Based on the true story of WWE Superstar Paige, Fighting With My Family tells the story of her upbringing in a close-knit family of wrestlers in Norwich, England. Feeling awkward and strange everywhere else, Paige is absolutely obsessed with the contact sport, and she and her brother Zak try out for a place in the WWE, but they are dismayed when only Paige makes the cut. Now having to journey on her own, the precocious young bruiser must find her inner strength to stay in the league and make her family proud. It features (and is produced by) Dwayne “The Rock” Johnson, finally returning to his wrestling roots. (Release date: Feb. 22.)

Mapplethorpe. Photo courtesy Samuel Goldwyn Films

Photographer Robert Mapplethorpe shocked the world with his breathtaking black-and-white images of suggestive male parts, but his body of work spanned a broader range of subjects, from portraits of New York’s punk luminaries (including his onetime partner and muse, Patti Smith) to soft still-lifes. The shy artist’s life is fleshed out here by Matt Smith, from his carefree bohemian days experimenting with a camera with Smith to his serious artistic practice that landed him in many a censorship scandal in the late 1980s and ’90s. (Release date: March 1.)

Not since A Quiet Passion, Terence Davies’ 2016 biopic on one of the most mysterious, reclusive poets of all time, has there been a proper film on Emily Dickinson. While I wouldn’t call Madeleine Olnek’s upcoming flick a traditional biopic, it still gives the late writer a nice chance to breathe on the big screen. Molly Shannon portrays Dickinson with joie de vivre and warmth while in love with her friend Susan (Susan Ziegler). Even if it’s purely fiction, it might be the type of film Dickinson would appreciate. (Release date: March.)

Yes, this is officially a remake of the 1989 Stephen King horror film, which was directed by Mary Lambert. This version, directed by Kevin Kolsch and Dennis Widmyer, retells the tale of the Creeds, a young family who move to a small Maine town, and the strange series of events that follow their arrival, among them dead animals who return to life after being buried in the nearby pet “sematary.” As the original Lambert version is regarded as one of the best adaptions of King’s work, this flick will definitely be one to check out. (Release date: April 5.)

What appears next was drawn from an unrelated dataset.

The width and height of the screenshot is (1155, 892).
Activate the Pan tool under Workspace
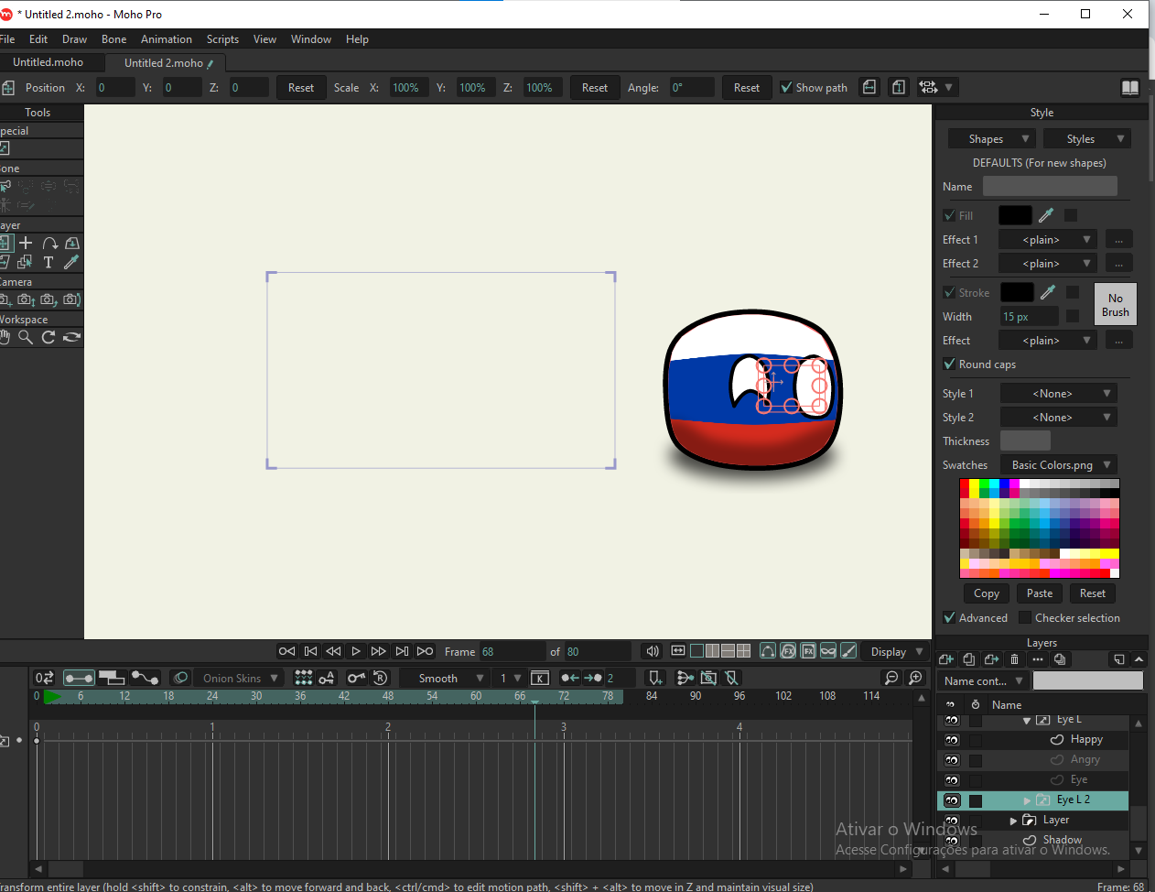[5, 337]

Hellboy. Photo by Mark Rogers

Hellboy is back to save the world, and although Ron Perlman is no longer the man behind the demonic makeup and prosthetics, David Harbour fills the iconic boots and horns just as well. Creator Mike Mignola apparently cosigned on this new iteration (sadly, without Guillermo Del Toro behind the helm), so it seems promising, per the already-released trailer. Add in an incredible cast that includes Milla Jovovich, Daniel Dae Kim and Sasha Lane, and this film looks like a helluva good time. (Release date: April 12.)

I’m not one for sequels or reboots, but Tessa Thompson in a suit? Count me in. The actress is phenomenal in whatever she’s in, whether it be in indie comedies such as Boots Riley’s Sorry to Bother You or as an ass-kicking superhero in Thor: Ragnarok. Any opportunity to see the actress kick more ass and smirk is a worthwhile one. Chris Hemsworth, Liam Neeson, Kumail Nanjiani and Rebecca Furguson also star, making this potentially the blockbuster of the season. (Release date: summer.)

Aimee Murillo

Aimee Murillo is calendar editor and frequently covers film and previously contributed to the OCW’s long-running fashion column, Trendzilla. Don’t ask her what her favorite movie is unless you want to hear her lengthy defense of Showgirls.